■ PASSAGE TO READ

.....

The tulares are full
of mystery and malaria. That is why we have meant to explore them and have
never done so. It must be a happy mystery. So you would think to hear the
redwinged blackbirds proclaim it clear March mornings. Flocks of them, and
every flock a myriad, shelter in the dry whispering stems.
As other posts have already mentioned, Austin is interested
in the warped and ironic fecundity of the bed (or “border”) of the irrigating
ditch. It is difficult to get to know the ditch itself— the history of its “appropriated
waters” have been erased, and therefore, we will never know the irrigating
ditch as it was “when it was a brook”— we will not ever live by the “morning
and evening tones” of its “rising and falling” waters (123). Instead,
we get to know the ditch by proxy, in a way, via the ditch’s “border” (which,
in turn, we cannot fully know but instead get a glimpse of through Austin’s species
descriptions, which are at once attentive but also hesitant). I think it would be
useful to bring Brooke’s earlier idea about the “thirst for narrative plot”
into the discussion of this chapter. Austin replaces the “true” history of the “appropriated
waters” with an equally true, though temporally divergent (or, perhaps, simply future)
narrative: the “story” of the weeds, shrubs, willows, and reeds that grow near
the ditch, stealing and sucking up the already “stolen” water—deviant, somewhat
sickly, but admirably persistent in their life and creation of habitats for new
sorts of visitors (like the wild fowl in the chapter’s final paragraph).
We do not know the bed completely, however; its tulares are “full
of mystery and malaria,” Austin writes (129). My final comment has to do with
the religious undertones that Mary brought up in class on Wednesday. The phrase
“It must be a happy mystery” is
striking to me (especially paired next to “the redwinged blackbirds proclaim it”), and I can’t figure out
its meaning. I am convinced it’s a reference to the joyful or glorious mysteries
of the rosary, which involve prayers of humility and faith, and I’m trying to
figure out what this has to do with the bed of the irrigating ditch. I’m thinking that Austin observes (or at least
believes in) something divine about the life that survives in the ostensibly “sick”
irrigation ditch—though I think it is important to note that the “malaria,” at
least, is borne by human visitation to the creekbed (I’m assuming the
fauna hosted large clouds of mosquitoes?). In this way, the mystery and malaria
of the last paragraphs are twinned; in order for our own survival, we must be content
with not knowing first-hand what’s in the
tulares reeds. In this context, I wonder how we might think of Austin’s entire
text as either a prayer or some other sort of religiously-oriented didactic
text…is she writing to keep us away from the American West—to give us enough to
be satisfied with not knowing?
(Note: my page numbers correspond to the Rutgers edition.)
There's so much in this post I hardly know how to begin. According to the ANB, Austin's father died from complications of a malaria infection he had contracted as a captain during the Civil War. She was only ten then. Her sister passed away in short order, succumbing to diphtheria. Thus, infection was not just an incidental fact in Austin's life. Also, though she apparently fashioned her own private religion in early childhood, she did later embrace, or seek the embrace of, Catholicism when she went to Italy to seek a cure for the breast cancer from which she thought she was suffering. So maybe there is something to the rosary idea, which here stands for the mystery of all life, human or not.

.....

■ EXERCISE DIRECTIONS
Reproduce the post on Austin's irrigating ditch from "irrigation ditch—though I" up to and including "the Rutgers edition.)". The data that comes next has no connection to the post on Austin's irrigating ditch.

■ DATA SHOWN

.....

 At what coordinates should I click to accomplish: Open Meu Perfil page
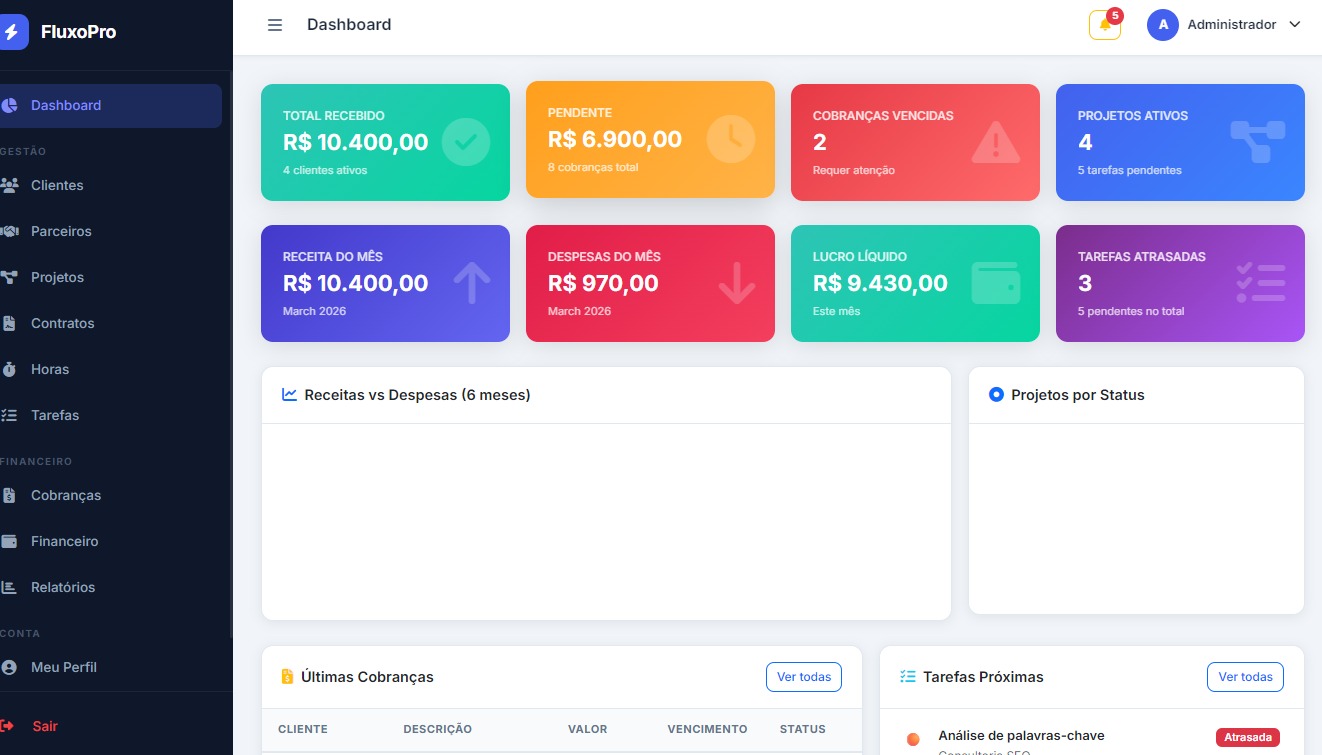63,667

.....

■ ANSWER TO THIS PROBLEM
irrigation ditch—though I think it is important to note that the “malaria,” at
least, is borne by human visitation to the creekbed (I’m assuming the
fauna hosted large clouds of mosquitoes?). In this way, the mystery and malaria
of the last paragraphs are twinned; in order for our own survival, we must be content
with not knowing first-hand what’s in the
tulares reeds. In this context, I wonder how we might think of Austin’s entire
text as either a prayer or some other sort of religiously-oriented didactic
text…is she writing to keep us away from the American West—to give us enough to
be satisfied with not knowing?
(Note: my page numbers correspond to the Rutgers edition.)